start
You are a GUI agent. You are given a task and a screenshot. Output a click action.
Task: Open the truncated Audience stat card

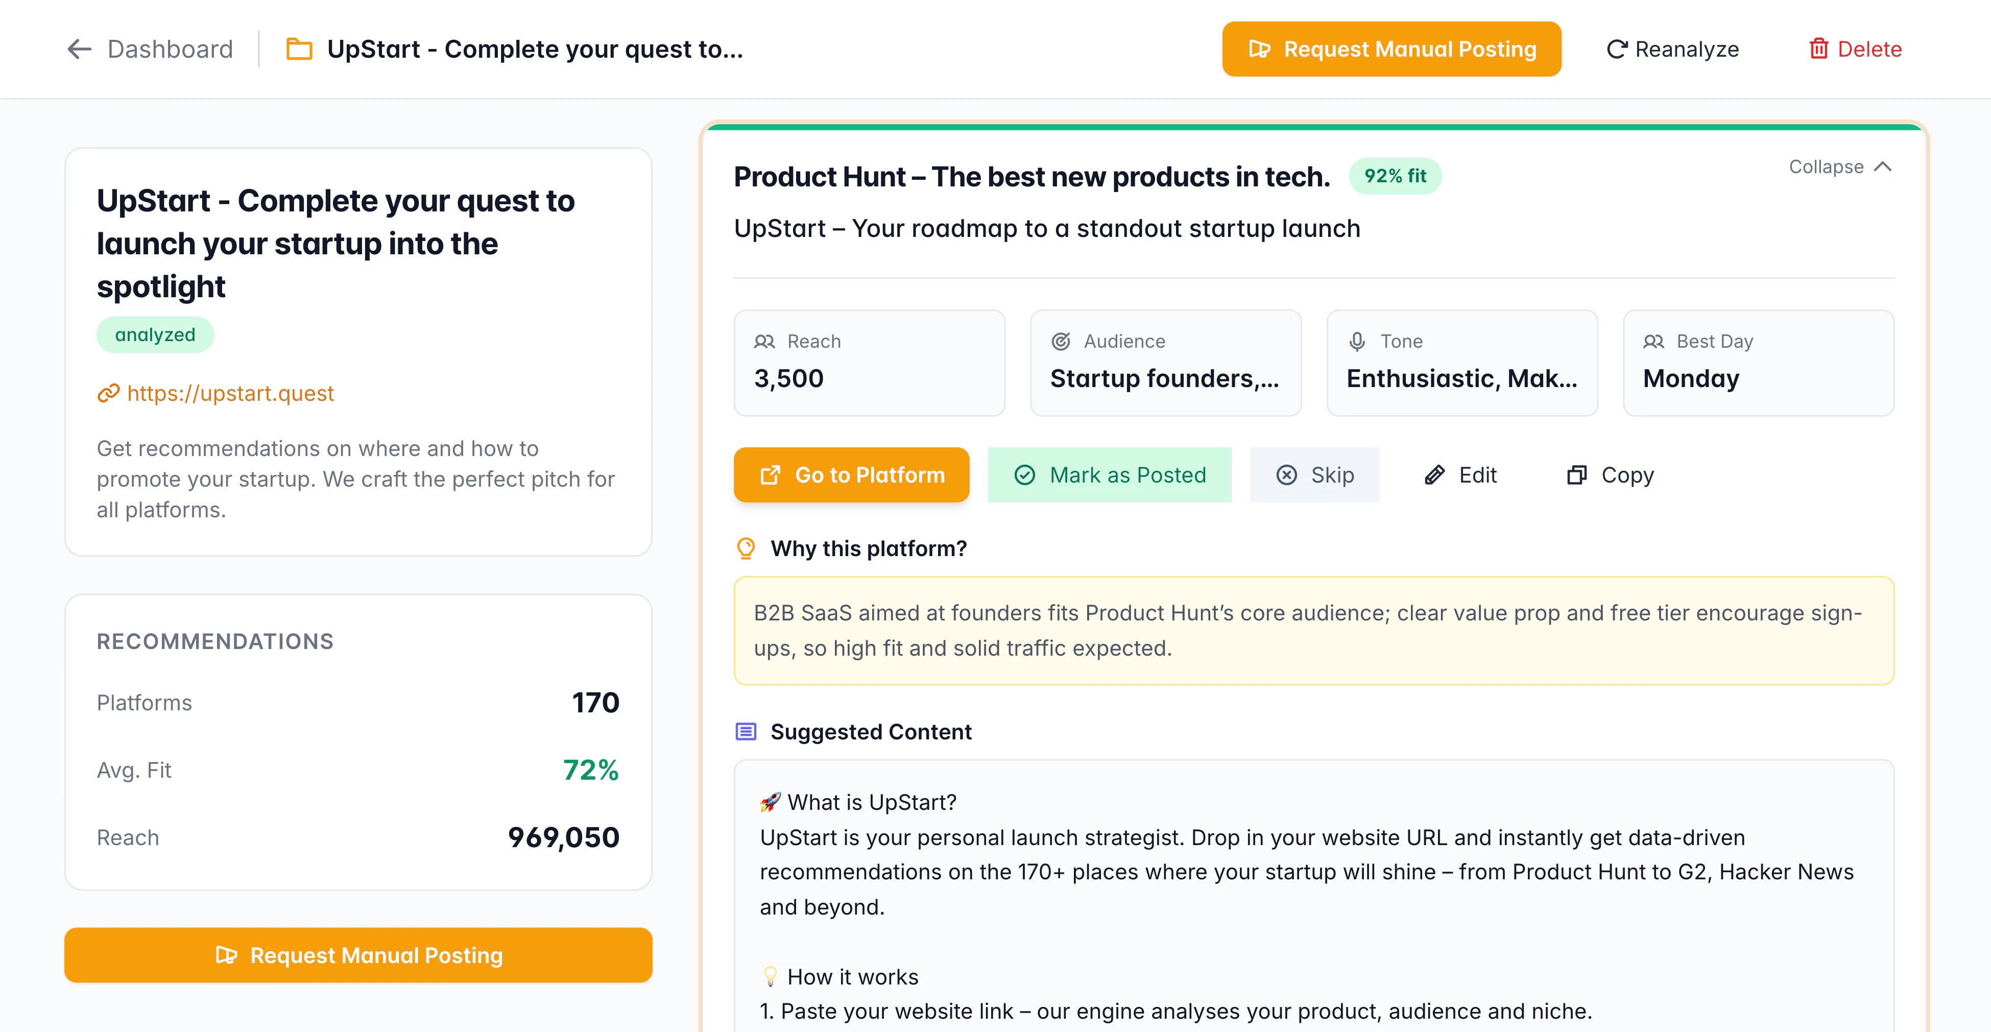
end
start
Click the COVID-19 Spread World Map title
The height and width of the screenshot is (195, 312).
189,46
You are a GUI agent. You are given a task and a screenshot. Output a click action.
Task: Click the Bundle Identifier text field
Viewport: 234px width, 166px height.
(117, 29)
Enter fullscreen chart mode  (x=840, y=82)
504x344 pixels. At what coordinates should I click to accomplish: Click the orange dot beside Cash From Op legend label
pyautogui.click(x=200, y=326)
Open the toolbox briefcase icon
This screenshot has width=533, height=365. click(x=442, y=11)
end
Turn the item lines from the one containing "Enter fullscreen chart" through the one containing "This screenshot has" into a numbered list, skipping any blank lines.

- _Worked solution_:
1. Enter fullscreen chart mode  (x=840, y=82)
2. 504x344 pixels. At what coordinates should I click to accomplish: Click the orange dot beside Cash From Op legend label
3. pyautogui.click(x=200, y=326)
4. Open the toolbox briefcase icon
5. This screenshot has width=533, height=365. click(x=442, y=11)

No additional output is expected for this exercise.